Work through the entries that follow and state how many lines contain the word "Switch". Only the number is wanted.

*** Opening PROVIDED DATA ***

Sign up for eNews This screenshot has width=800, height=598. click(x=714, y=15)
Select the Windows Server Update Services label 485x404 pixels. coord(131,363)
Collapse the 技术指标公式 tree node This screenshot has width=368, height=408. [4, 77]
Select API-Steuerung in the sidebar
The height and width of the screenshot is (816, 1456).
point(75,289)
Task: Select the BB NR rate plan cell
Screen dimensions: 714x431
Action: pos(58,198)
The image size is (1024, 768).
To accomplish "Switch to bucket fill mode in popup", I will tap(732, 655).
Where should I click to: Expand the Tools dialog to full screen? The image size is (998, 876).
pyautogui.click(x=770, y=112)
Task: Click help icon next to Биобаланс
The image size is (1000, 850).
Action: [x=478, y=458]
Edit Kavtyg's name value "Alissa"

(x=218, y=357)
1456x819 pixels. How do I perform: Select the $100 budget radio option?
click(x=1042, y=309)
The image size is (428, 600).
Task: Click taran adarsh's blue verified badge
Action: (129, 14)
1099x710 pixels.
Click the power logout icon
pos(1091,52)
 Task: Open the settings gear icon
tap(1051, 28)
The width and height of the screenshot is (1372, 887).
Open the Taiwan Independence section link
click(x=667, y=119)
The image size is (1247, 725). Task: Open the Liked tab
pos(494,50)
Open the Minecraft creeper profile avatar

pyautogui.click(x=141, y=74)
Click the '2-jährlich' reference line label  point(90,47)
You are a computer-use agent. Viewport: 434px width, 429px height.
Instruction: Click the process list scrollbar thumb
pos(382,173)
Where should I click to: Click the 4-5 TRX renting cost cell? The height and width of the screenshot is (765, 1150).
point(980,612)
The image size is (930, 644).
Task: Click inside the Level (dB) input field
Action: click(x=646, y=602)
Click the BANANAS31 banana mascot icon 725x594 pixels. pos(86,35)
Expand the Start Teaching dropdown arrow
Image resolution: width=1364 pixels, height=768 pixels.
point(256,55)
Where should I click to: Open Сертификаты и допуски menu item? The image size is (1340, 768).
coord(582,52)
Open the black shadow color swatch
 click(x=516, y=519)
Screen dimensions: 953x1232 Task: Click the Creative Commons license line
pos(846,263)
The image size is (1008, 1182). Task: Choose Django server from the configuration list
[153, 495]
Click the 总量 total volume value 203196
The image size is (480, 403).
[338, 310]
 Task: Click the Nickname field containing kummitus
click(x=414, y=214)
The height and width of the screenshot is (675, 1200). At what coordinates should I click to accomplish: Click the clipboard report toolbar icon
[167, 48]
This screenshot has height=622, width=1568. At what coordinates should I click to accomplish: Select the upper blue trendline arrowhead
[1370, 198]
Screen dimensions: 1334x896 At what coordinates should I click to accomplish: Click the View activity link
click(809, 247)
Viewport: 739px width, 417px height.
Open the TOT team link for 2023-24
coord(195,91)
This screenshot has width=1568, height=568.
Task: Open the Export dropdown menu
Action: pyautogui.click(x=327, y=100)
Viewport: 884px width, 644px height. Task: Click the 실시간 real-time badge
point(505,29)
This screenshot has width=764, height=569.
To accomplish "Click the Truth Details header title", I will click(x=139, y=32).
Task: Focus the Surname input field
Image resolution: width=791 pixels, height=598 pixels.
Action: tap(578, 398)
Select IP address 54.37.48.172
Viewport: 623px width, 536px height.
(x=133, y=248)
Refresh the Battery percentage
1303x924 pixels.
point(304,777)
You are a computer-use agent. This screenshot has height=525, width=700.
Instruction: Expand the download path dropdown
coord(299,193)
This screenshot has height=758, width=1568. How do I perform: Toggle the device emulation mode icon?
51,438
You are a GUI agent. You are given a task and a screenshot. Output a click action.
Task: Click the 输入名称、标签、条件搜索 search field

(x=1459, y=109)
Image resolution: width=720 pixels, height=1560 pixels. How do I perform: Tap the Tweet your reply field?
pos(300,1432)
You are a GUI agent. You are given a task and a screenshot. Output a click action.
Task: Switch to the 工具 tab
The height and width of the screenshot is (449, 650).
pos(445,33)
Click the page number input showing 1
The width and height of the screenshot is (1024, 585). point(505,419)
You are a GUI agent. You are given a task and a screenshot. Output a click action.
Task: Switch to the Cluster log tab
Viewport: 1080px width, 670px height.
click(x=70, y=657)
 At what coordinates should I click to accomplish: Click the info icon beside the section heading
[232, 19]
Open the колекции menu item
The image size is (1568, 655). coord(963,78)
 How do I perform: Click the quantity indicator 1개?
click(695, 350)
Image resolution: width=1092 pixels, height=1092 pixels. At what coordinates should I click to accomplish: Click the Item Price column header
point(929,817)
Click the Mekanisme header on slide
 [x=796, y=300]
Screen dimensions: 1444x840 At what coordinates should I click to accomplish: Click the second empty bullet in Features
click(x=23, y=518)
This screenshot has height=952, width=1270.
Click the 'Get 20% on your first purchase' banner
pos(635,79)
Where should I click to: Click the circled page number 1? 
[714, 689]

*** Closing PROVIDED DATA ***

* _REPLY_
3